Ryanair flight loses cabin pressure, 33 hospitalized: German police
BERLIN/DUBLIN (Reuters) - Thirty-three Ryanair passengers were treated in hospital, some bleeding from their ears, after their Croatia-bound plane lost cabin pressure and made an emergency landing in Frankfurt on Friday, German police said on Saturday.
Oxygen masks were released on the Ryanair flight FR7312 from Dublin to Zadar in Croatia when it lost cabin pressure and diverted to Frankfurt Hahn airport, Ryanair said in a statement.
“In line with standard procedure, the crew deployed oxygen masks and initiated a controlled descent,” the airline statement said.
A log on flightradar24.com showed the flight descending from 37,000 to 10,000 feet over a seven-minute period 80 minutes into the flight.

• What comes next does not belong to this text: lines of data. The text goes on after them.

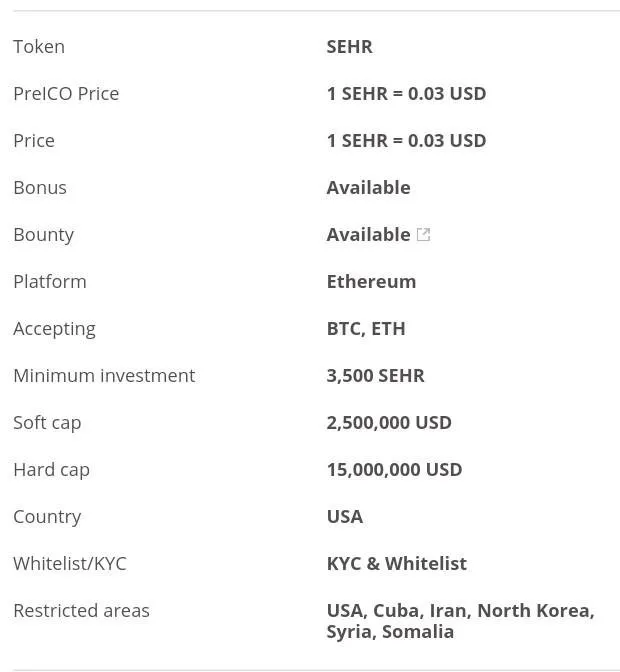Screen dimensions: 620x672
Task: Click the Platform Ethereum value
Action: coord(371,282)
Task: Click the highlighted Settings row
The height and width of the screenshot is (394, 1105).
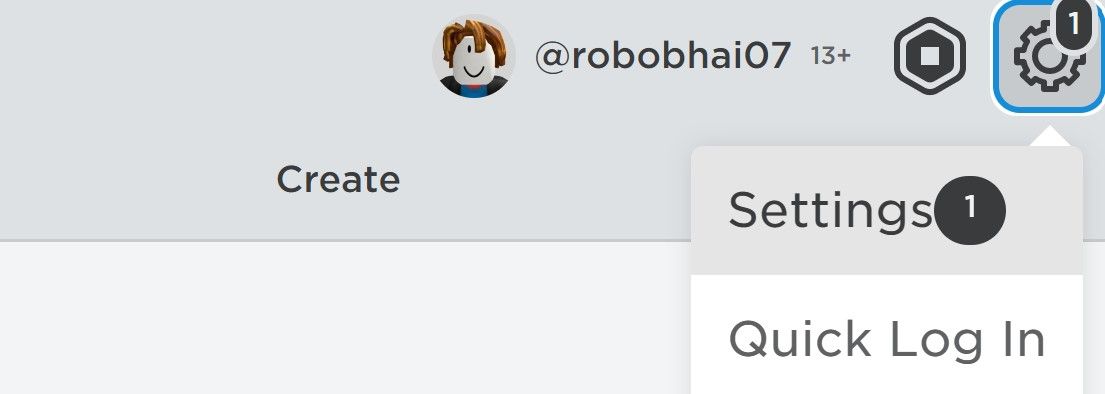Action: [x=887, y=210]

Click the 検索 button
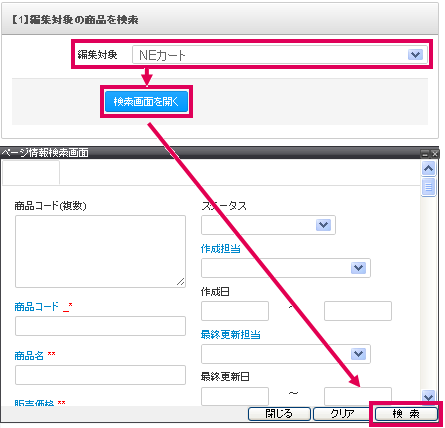click(406, 414)
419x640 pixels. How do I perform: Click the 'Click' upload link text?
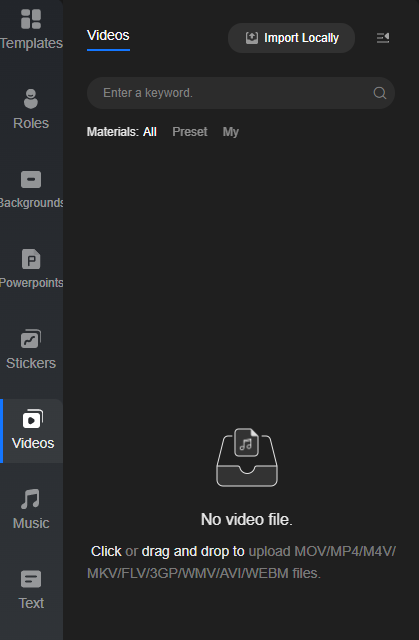click(106, 551)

Ryanair said the plane “landed normally and customers disembarked, where a small number received medical attention as a precaution.”

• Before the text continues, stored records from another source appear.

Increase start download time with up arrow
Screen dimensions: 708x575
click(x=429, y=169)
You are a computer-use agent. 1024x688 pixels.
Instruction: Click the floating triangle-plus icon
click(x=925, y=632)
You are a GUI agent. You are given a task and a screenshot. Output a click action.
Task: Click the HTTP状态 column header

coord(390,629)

A spokesman for German police said 33 of 189 passengers were hospitalized, some bleeding from their ears. The spokesman said some were still receiving treatment on Saturday.
German air accident investigator BFU, responsible for investigating the incident, said its team was heading to Hahn airport to secure the cockpit voice recorder and flight data recorder and to interview crew and passengers.
The BFU spokesman declined to speculate on the possible cause of the incident.
Ryanair said a flight had left Frankfurt to Zadar on Saturday morning. Police said some passengers had decided not to continue with their journey.
Ryanair said it had agreed to pay for hotels for the affected passengers but said there was a “shortage of available accommodation.”
Ryanair, which flies in 37 countries and carried 130 million passengers last year, is Europe’s largest airline by passenger numbers, according to the International Air Transport Association.
An emergency descent by an Air China aircraft on Tuesday after cabin oxygen levels dropped has been linked to a co-pilot smoking an e-cigarette during the flight, state media said on Friday.